◆ Problem
Return every record verbatim.

(Excerpts from a dataset)
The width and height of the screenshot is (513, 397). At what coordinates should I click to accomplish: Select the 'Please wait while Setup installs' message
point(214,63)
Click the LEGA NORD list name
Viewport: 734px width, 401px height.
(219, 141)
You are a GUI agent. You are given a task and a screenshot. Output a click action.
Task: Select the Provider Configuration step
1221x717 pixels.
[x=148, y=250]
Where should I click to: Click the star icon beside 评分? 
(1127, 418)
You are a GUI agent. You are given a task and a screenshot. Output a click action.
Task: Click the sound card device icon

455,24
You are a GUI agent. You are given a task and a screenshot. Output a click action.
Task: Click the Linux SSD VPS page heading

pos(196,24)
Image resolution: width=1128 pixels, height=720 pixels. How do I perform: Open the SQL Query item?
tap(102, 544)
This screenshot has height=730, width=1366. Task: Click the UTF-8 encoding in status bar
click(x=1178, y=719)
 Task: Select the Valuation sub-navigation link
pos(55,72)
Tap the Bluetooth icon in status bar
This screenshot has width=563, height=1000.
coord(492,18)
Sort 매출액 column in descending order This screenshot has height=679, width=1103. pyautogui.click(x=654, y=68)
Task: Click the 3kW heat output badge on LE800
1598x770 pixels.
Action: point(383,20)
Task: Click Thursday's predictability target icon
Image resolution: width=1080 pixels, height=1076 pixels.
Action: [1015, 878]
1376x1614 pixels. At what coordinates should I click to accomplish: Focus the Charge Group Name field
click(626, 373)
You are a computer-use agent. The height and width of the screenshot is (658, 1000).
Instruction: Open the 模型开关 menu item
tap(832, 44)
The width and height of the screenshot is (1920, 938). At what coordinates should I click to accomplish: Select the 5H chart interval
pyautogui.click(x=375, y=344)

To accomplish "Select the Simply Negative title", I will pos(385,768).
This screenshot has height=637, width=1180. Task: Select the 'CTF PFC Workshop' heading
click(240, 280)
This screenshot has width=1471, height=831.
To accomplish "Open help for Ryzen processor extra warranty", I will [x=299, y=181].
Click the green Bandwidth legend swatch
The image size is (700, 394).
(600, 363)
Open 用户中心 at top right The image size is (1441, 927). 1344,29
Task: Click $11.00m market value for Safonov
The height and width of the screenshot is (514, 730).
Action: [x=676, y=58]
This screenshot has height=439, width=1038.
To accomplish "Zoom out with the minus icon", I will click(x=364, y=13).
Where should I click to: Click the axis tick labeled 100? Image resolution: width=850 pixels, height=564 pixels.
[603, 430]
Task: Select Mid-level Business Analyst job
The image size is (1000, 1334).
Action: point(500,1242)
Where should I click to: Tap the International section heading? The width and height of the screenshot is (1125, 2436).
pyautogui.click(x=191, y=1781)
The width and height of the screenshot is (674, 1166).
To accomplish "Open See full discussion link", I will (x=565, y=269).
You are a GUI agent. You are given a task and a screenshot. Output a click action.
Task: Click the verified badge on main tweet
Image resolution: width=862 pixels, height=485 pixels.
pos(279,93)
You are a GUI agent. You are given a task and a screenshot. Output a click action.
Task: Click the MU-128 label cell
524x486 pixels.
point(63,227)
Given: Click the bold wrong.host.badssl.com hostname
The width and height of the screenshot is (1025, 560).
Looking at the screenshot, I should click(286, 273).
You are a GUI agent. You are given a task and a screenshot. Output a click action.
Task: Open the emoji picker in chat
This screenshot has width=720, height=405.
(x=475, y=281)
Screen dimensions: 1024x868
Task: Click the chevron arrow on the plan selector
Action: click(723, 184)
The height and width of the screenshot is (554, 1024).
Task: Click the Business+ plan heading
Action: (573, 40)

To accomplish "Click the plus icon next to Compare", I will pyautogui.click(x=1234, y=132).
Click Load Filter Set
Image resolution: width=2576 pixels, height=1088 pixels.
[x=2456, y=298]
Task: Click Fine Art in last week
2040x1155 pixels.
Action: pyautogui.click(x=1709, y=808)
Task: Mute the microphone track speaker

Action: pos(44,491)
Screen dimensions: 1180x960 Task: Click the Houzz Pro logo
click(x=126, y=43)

◆ Reply to the task
The width and height of the screenshot is (513, 397). At what coordinates should I click to accomplish: Select the 'Please wait while Setup installs' message
point(214,63)
Click the LEGA NORD list name
Viewport: 734px width, 401px height.
(219, 141)
You are a GUI agent. You are given a task and a screenshot. Output a click action.
Task: Select the Provider Configuration step
1221x717 pixels.
[x=148, y=250]
Where should I click to: Click the star icon beside 评分? 
(1127, 418)
You are a GUI agent. You are given a task and a screenshot. Output a click action.
Task: Click the sound card device icon

455,24
You are a GUI agent. You are given a task and a screenshot. Output a click action.
Task: Click the Linux SSD VPS page heading

pos(196,24)
Image resolution: width=1128 pixels, height=720 pixels. How do I perform: Open the SQL Query item?
tap(102, 544)
This screenshot has height=730, width=1366. Task: Click the UTF-8 encoding in status bar
click(x=1178, y=719)
 Task: Select the Valuation sub-navigation link
pos(55,72)
Tap the Bluetooth icon in status bar
This screenshot has width=563, height=1000.
coord(492,18)
Sort 매출액 column in descending order This screenshot has height=679, width=1103. pyautogui.click(x=654, y=68)
Task: Click the 3kW heat output badge on LE800
1598x770 pixels.
Action: point(383,20)
Task: Click Thursday's predictability target icon
Image resolution: width=1080 pixels, height=1076 pixels.
Action: [1015, 878]
1376x1614 pixels. At what coordinates should I click to accomplish: Focus the Charge Group Name field
click(626, 373)
You are a computer-use agent. The height and width of the screenshot is (658, 1000).
Instruction: Open the 模型开关 menu item
tap(832, 44)
The width and height of the screenshot is (1920, 938). At what coordinates should I click to accomplish: Select the 5H chart interval
pyautogui.click(x=375, y=344)

To accomplish "Select the Simply Negative title", I will pos(385,768).
This screenshot has height=637, width=1180. Task: Select the 'CTF PFC Workshop' heading
click(240, 280)
This screenshot has width=1471, height=831.
To accomplish "Open help for Ryzen processor extra warranty", I will [x=299, y=181].
Click the green Bandwidth legend swatch
The image size is (700, 394).
(600, 363)
Open 用户中心 at top right The image size is (1441, 927). 1344,29
Task: Click $11.00m market value for Safonov
The height and width of the screenshot is (514, 730).
Action: [x=676, y=58]
This screenshot has height=439, width=1038.
To accomplish "Zoom out with the minus icon", I will click(x=364, y=13).
Where should I click to: Click the axis tick labeled 100? Image resolution: width=850 pixels, height=564 pixels.
[603, 430]
Task: Select Mid-level Business Analyst job
The image size is (1000, 1334).
Action: point(500,1242)
Where should I click to: Tap the International section heading? The width and height of the screenshot is (1125, 2436).
pyautogui.click(x=191, y=1781)
The width and height of the screenshot is (674, 1166).
To accomplish "Open See full discussion link", I will (x=565, y=269).
You are a GUI agent. You are given a task and a screenshot. Output a click action.
Task: Click the verified badge on main tweet
Image resolution: width=862 pixels, height=485 pixels.
pos(279,93)
You are a GUI agent. You are given a task and a screenshot. Output a click action.
Task: Click the MU-128 label cell
524x486 pixels.
point(63,227)
Given: Click the bold wrong.host.badssl.com hostname
The width and height of the screenshot is (1025, 560).
Looking at the screenshot, I should click(286, 273).
You are a GUI agent. You are given a task and a screenshot. Output a click action.
Task: Open the emoji picker in chat
This screenshot has width=720, height=405.
(x=475, y=281)
Screen dimensions: 1024x868
Task: Click the chevron arrow on the plan selector
Action: click(723, 184)
The height and width of the screenshot is (554, 1024).
Task: Click the Business+ plan heading
Action: (573, 40)

To accomplish "Click the plus icon next to Compare", I will pyautogui.click(x=1234, y=132).
Click Load Filter Set
Image resolution: width=2576 pixels, height=1088 pixels.
[x=2456, y=298]
Task: Click Fine Art in last week
2040x1155 pixels.
Action: pyautogui.click(x=1709, y=808)
Task: Mute the microphone track speaker

Action: pos(44,491)
Screen dimensions: 1180x960 Task: Click the Houzz Pro logo
click(x=126, y=43)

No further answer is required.